PAGE EXCERPT:
[Start]
Ladies and gentlemen, good day and welcome to REC Limited Q1 FY 2026 Earnings Conference Call hosted by Elara Securities Private Limited. As a reminder, all participant lines will be in the listen-only mode, and there will be an opportunity for you to ask questions after the presentation concludes. Please note that this conference is being recorded. I now hand over the conference to Ms. Shweta Daptardar. Thank you, and over to you, ma'am.

Shweta Daptardar
VP of Equity Research, Elara Securities Private Limited

Thank you, Huda. Good morning, everyone. On behalf of Elara Securities, we welcome you all to Q1 FY 2026 Earnings conference call of REC Limited. From the esteemed management, we have with us today Mr. Jitendra Srivastava, IAS, Chairman, and Managing Director, Mr. Harsh Baweja, Director of Finance, Mr. Mohan Lal Kumawat, Executive Director of Finance. We express our gratitude towards the esteemed management of REC Limited for providing us the opportunity today to host this call. Without further ado, I now hand over the call to REC team for presentation, post which Mr. CMD will take over for his opening remarks, and then we can open the floor for Q&A. Thank you, and over to you, team.
[End]
EXERCISES TO COMPLETE:
[1] Answer these from the earnings call transcript:
(a) Which firm hosts the call?
(b) What is Shweta Daptardar's title?
(c) Who is named as Director of Finance?
[2] Quote the earnings call transcript word for word, starting at "Ladies and gentlemen, good" and ending after "to you, ma'am.".

INFORMATION SHOWN:
[Start]
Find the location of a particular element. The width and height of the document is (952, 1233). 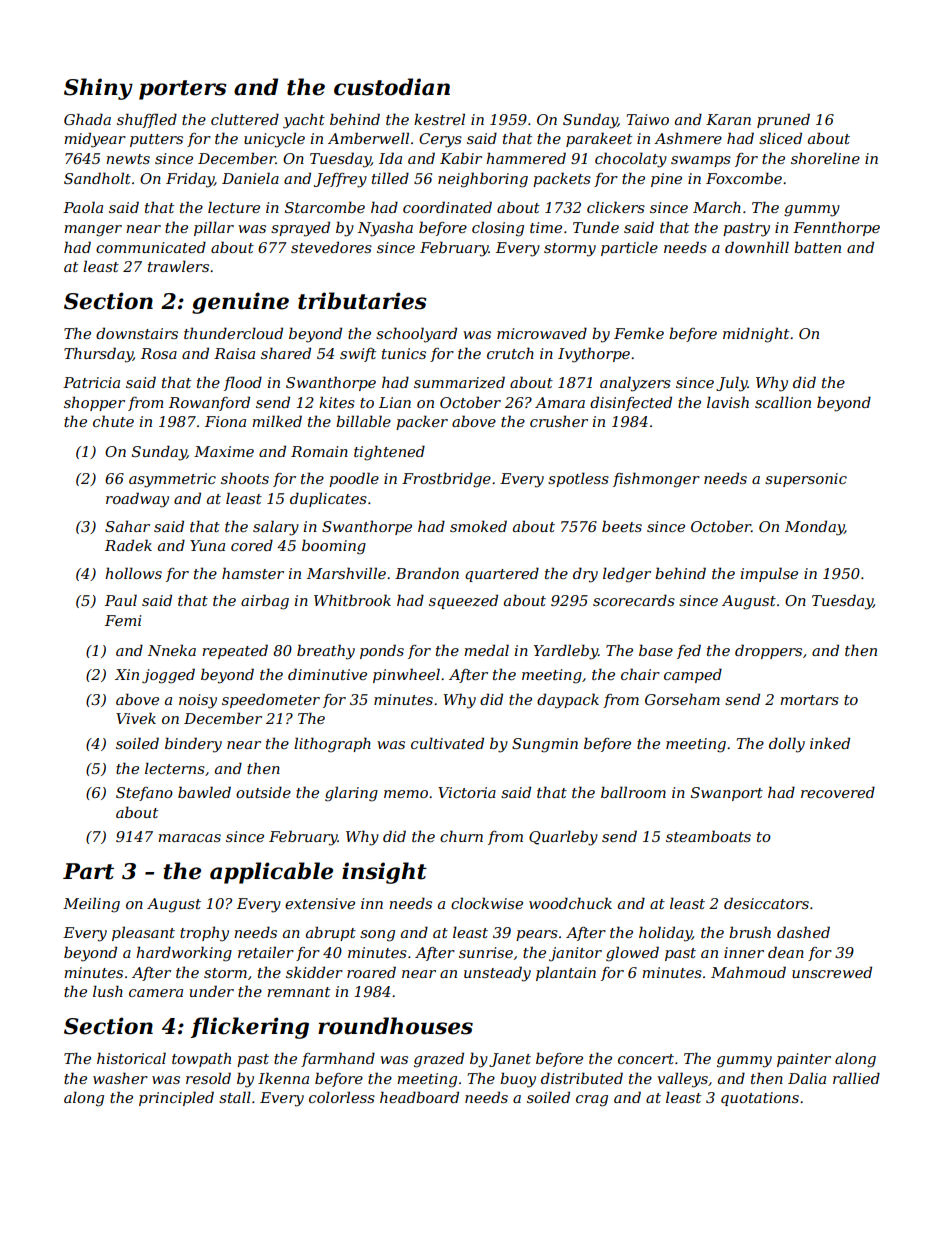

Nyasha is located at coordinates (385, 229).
[End]
LIST OF SOLUTIONS:
[1]
(a) Elara Securities Private Limited
(b) VP of Equity Research, Elara Securities Private Limited
(c) Mr. Harsh Baweja

[2]
Ladies and gentlemen, good day and welcome to REC Limited Q1 FY 2026 Earnings Conference Call hosted by Elara Securities Private Limited. As a reminder, all participant lines will be in the listen-only mode, and there will be an opportunity for you to ask questions after the presentation concludes. Please note that this conference is being recorded. I now hand over the conference to Ms. Shweta Daptardar. Thank you, and over to you, ma'am.